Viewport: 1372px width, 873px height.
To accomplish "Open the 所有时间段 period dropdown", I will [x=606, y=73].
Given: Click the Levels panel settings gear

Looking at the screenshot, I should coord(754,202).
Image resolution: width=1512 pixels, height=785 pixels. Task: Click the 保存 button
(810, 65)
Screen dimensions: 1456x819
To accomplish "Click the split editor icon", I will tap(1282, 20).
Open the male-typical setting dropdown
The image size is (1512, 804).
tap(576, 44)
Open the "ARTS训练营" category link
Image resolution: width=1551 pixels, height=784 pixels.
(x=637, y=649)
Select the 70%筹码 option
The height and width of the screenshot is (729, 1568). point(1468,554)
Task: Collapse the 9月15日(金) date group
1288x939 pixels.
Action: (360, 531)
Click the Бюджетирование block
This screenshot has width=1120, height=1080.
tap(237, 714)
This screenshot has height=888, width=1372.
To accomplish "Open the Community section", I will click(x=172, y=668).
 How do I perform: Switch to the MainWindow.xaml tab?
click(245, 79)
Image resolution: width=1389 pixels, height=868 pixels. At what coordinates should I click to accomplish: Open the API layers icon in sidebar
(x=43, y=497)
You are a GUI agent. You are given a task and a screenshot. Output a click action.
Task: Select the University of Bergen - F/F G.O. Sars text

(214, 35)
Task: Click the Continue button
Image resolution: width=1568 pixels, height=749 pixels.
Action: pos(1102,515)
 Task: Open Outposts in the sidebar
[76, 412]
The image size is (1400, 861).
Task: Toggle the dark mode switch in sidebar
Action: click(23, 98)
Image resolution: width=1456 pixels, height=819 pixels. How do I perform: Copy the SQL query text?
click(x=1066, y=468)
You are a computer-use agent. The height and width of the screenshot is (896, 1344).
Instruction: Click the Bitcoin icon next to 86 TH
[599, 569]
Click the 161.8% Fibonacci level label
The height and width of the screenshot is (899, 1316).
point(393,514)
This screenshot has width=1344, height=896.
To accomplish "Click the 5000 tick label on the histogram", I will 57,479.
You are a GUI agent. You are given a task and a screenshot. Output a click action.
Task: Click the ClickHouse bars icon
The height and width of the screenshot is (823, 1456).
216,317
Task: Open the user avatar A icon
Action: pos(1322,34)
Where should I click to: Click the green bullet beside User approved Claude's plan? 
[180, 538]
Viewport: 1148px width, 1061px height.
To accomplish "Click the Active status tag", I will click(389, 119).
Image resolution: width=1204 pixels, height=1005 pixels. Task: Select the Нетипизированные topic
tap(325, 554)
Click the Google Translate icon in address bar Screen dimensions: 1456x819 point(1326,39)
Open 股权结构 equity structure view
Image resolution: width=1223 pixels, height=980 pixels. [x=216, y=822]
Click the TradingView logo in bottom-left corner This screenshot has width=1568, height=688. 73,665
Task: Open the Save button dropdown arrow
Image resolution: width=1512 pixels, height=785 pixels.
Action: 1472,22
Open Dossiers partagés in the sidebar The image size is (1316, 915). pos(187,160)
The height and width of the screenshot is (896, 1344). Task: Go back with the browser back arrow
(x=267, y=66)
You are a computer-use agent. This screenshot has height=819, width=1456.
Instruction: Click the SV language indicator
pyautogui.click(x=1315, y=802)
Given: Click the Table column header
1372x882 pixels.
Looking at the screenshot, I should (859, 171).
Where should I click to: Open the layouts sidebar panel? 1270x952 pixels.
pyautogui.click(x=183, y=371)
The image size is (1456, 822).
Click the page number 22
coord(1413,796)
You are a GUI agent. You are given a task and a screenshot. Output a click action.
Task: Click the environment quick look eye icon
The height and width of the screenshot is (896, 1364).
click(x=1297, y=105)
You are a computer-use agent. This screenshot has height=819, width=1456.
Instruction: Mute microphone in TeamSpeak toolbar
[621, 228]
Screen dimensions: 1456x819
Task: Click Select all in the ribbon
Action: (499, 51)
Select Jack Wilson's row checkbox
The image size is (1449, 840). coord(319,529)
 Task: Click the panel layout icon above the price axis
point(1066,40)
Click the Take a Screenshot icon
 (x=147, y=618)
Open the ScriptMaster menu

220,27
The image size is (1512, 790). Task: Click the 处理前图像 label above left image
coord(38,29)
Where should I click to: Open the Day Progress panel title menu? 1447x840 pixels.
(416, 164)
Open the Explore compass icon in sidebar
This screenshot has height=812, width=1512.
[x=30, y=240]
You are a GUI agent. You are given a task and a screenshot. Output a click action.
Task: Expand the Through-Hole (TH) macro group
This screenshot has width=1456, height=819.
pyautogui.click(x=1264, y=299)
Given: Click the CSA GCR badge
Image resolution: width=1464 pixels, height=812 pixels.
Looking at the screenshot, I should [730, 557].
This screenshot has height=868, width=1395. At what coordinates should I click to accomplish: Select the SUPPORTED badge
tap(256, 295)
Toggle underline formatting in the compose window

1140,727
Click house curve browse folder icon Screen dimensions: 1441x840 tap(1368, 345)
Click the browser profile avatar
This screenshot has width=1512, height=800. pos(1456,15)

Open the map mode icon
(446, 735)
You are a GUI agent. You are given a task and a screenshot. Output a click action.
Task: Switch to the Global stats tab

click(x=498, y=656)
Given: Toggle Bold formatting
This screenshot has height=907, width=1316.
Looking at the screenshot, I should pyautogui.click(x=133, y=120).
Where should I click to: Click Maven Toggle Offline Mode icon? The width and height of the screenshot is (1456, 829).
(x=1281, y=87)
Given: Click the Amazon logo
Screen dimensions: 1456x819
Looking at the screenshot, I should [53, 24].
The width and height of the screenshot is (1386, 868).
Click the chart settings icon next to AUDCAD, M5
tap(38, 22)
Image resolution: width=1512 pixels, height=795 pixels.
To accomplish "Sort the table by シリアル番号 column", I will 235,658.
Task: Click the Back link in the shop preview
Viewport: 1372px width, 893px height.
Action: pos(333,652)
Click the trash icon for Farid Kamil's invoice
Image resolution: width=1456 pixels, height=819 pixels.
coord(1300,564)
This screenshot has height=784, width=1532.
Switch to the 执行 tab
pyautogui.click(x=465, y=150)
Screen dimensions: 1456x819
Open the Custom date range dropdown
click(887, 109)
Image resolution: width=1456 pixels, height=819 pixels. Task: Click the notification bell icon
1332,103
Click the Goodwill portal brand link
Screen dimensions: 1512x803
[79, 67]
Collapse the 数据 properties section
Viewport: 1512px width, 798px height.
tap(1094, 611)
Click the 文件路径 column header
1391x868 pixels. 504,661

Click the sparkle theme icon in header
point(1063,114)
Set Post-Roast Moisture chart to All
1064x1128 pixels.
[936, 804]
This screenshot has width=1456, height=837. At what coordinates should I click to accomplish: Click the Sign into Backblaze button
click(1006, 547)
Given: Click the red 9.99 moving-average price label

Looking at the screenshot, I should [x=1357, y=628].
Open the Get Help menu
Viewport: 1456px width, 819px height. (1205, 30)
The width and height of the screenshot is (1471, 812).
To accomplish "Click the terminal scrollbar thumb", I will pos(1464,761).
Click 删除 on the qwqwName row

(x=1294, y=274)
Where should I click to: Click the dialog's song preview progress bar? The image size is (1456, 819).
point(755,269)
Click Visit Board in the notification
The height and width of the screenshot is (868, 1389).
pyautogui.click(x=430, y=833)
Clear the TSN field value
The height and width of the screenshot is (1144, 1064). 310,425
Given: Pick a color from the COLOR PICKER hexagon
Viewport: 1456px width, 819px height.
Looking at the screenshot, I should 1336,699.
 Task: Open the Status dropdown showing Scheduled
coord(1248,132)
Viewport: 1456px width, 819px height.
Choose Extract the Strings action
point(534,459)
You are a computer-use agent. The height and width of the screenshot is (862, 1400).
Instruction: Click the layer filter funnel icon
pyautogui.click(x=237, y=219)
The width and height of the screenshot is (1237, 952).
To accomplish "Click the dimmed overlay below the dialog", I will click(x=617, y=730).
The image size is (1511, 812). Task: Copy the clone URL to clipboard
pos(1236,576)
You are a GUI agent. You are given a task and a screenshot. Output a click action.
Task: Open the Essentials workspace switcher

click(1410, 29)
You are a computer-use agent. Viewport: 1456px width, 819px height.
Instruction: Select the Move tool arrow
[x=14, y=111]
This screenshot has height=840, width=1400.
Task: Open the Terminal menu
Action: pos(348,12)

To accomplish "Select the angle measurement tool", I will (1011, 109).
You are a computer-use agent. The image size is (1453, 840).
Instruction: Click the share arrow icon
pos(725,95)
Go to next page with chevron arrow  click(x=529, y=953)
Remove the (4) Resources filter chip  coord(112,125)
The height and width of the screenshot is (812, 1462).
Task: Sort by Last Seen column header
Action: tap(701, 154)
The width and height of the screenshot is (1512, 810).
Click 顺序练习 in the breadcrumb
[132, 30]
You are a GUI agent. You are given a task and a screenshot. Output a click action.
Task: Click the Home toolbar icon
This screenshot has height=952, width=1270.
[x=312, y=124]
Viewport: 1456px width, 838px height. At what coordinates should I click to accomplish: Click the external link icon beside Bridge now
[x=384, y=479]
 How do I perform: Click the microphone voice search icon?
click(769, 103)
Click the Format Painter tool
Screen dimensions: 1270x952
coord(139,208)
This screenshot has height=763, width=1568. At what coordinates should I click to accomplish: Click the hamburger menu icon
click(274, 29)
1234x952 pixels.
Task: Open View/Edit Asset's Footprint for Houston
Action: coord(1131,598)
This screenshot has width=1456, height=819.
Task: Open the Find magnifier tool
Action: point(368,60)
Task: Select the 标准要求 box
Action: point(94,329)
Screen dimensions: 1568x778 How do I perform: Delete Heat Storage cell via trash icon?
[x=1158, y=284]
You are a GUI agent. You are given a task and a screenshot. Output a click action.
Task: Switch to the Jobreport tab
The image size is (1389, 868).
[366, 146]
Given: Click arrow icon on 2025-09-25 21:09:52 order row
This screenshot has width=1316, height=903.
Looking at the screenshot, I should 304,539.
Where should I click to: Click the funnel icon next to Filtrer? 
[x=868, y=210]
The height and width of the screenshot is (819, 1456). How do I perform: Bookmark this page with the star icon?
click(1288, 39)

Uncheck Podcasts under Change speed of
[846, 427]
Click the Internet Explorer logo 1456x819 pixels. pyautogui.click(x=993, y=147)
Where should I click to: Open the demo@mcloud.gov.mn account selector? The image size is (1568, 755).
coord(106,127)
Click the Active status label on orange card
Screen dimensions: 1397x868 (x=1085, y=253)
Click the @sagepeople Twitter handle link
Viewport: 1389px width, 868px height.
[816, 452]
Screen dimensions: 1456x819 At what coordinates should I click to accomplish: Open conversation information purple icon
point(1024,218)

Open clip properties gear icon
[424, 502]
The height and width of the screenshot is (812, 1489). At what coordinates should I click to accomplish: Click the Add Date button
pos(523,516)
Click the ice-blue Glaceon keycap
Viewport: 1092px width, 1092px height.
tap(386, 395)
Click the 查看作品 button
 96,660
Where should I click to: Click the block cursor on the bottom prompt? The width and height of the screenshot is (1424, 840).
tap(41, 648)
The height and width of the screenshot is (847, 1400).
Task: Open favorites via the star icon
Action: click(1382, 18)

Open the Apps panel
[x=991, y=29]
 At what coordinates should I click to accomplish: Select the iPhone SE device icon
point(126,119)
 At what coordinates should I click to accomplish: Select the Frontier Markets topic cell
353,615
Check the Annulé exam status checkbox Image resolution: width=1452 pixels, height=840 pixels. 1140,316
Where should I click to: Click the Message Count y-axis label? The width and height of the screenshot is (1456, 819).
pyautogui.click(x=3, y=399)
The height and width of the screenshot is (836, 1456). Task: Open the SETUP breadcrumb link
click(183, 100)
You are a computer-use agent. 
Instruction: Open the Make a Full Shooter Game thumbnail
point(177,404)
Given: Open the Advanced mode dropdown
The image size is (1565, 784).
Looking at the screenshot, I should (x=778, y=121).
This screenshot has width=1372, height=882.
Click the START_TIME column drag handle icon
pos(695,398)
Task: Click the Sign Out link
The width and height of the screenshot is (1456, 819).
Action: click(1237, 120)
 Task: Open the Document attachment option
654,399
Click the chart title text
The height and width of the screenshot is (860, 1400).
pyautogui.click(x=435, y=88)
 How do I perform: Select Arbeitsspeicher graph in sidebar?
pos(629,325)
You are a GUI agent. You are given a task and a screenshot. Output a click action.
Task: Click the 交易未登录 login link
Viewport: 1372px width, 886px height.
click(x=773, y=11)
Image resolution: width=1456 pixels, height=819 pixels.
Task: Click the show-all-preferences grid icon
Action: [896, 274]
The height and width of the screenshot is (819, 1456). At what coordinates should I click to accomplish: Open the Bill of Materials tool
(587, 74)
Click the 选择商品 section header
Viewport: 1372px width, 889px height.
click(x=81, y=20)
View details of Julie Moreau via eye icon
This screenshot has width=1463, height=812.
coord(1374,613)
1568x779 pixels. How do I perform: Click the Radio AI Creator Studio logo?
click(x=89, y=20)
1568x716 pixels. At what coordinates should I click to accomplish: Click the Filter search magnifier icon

→ **Task description**: Find the lines of the material that contain the word "computer" and report only how many there are.

→ **Completed exercise**: 7